The awareness effort focuses on preventing teen dating violence, which affects one in three young people each year. According to the California Partnership To End Domestic Violence, the essence of teen dating violence prevention is “stopping dating and domestic violence before it happens, which requires stopping the conditions promote violence and promote the conditions that prevent violence We need to end systemic/cultural power imbalances (sexism, racism, homophobia, etc.) and instead build healthier communities, connect solid and know our personal value.
Teen dating violence is a problem that affects everyone – teens, their parents, teachers, friends and the whole community. Together, we can raise awareness about teen dating violence in the community and promote safe and healthy relationships.
Educating our young people about the issues is one of the main goals of Teen Dating Violence Awareness Month. “Teen dating violence is an issue that affects adolescents around the world. It is crucial that we take the lead in educating young people and providing a safe space where students can share their experiences and thoughts on what healthy relationships are meant to look like,” says Tony Morales, Empower Site Coordinator Yolo ASSETs, Woodland High School.
Teenage romantic relationships can be incredibly complicated. Having a relationship during those difficult years often requires more maturity than most teenagers have developed. These relationships can have many communication and jealousy issues and can be further complicated by social media pressures.
“A lot of students don’t know that violence comes in many forms and is not limited to physical abuse, but includes emotional and verbal abuse as well,” Morales said. “It stems from the lack of ongoing conversations. It is essential that young people begin to learn the skills necessary to create and maintain healthy relationships. These skills include how to manage feelings and how to communicate in a healthy way.

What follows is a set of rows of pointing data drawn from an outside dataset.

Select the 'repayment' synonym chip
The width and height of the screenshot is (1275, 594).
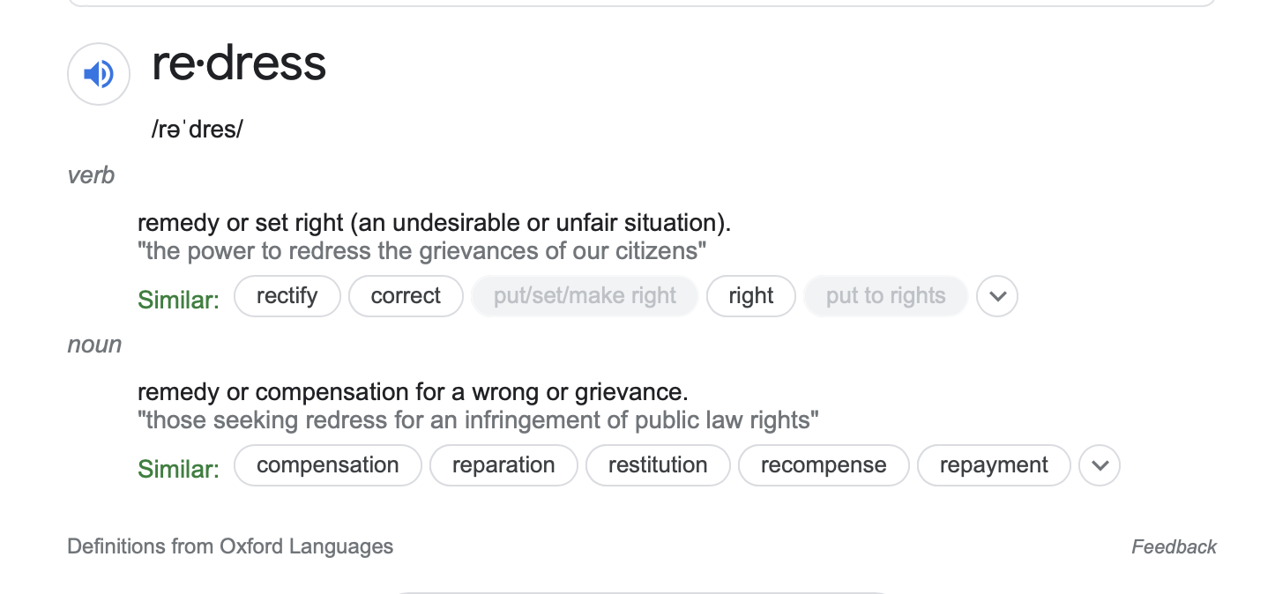click(994, 465)
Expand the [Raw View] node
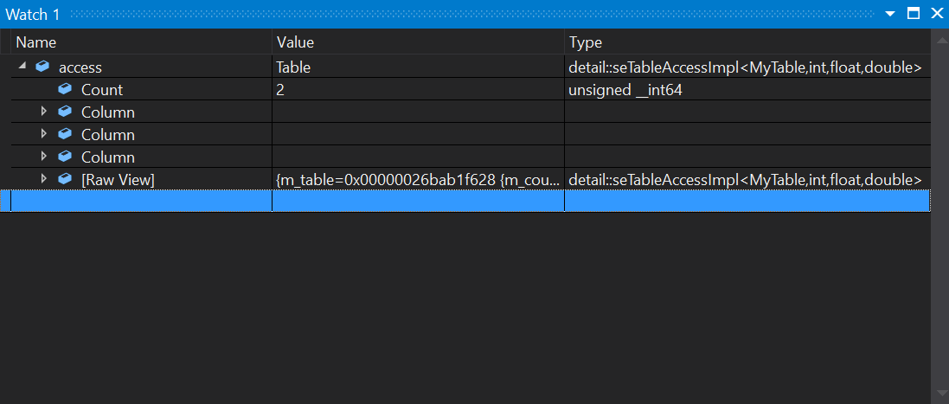 [x=44, y=179]
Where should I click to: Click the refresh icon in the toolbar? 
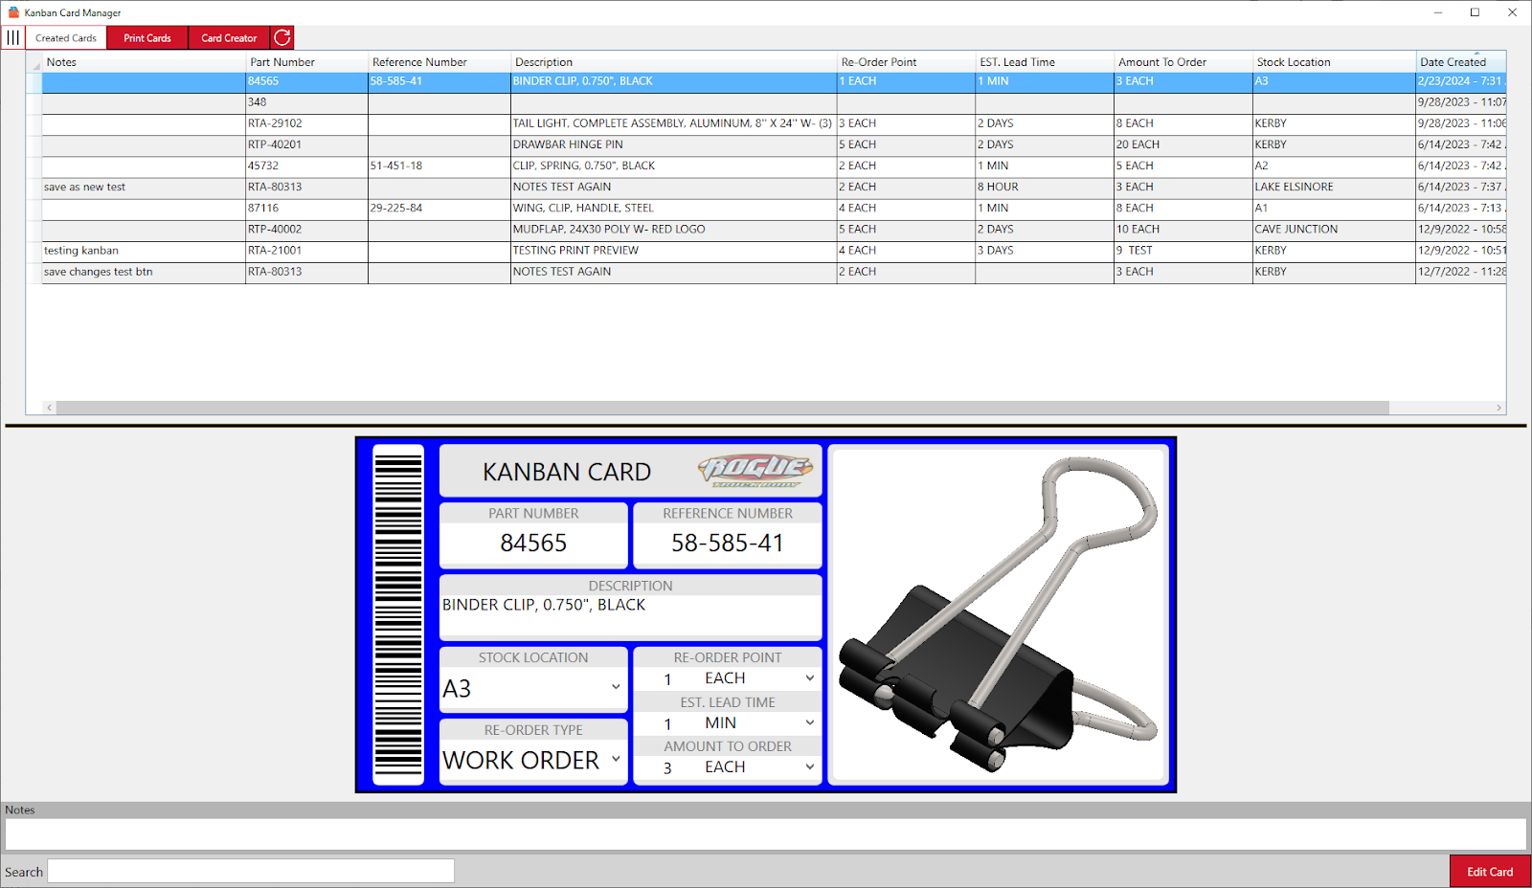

In an effort to educate local teens, provide them with a safe space, and equip them with healthy relationship skills, Empower Yolo’s ASSET (After School Safety and Enrichment for Teens) program is running a month-long TDVAM campaign in Woodland High School.
The campaign will include weekly workshops and a fun month-long healthy relationship meme contest. The series of workshop topics will include: what is Teen Dating Violence Awareness Month; what teen dating violence looks like; in their place: teens and dating violence; and healthy relationships. Resources where students can get help will be provided at each workshop.
New this year, ASSET will use the Washington State Coalition Against Domestic Violence’s In Their Shoes: Teens and Dating Violence curriculum to give students a deeper look at teen dating violence. “Through this program, students will be able to see the different ways that teen dating violence can manifest in different relationships. The ASSETs team is confident that with this program we will be able to further educate students on this topic,” says Fabian Iglesias, Director of Youth Programs, ASSETs Program Manager, Woodland High School.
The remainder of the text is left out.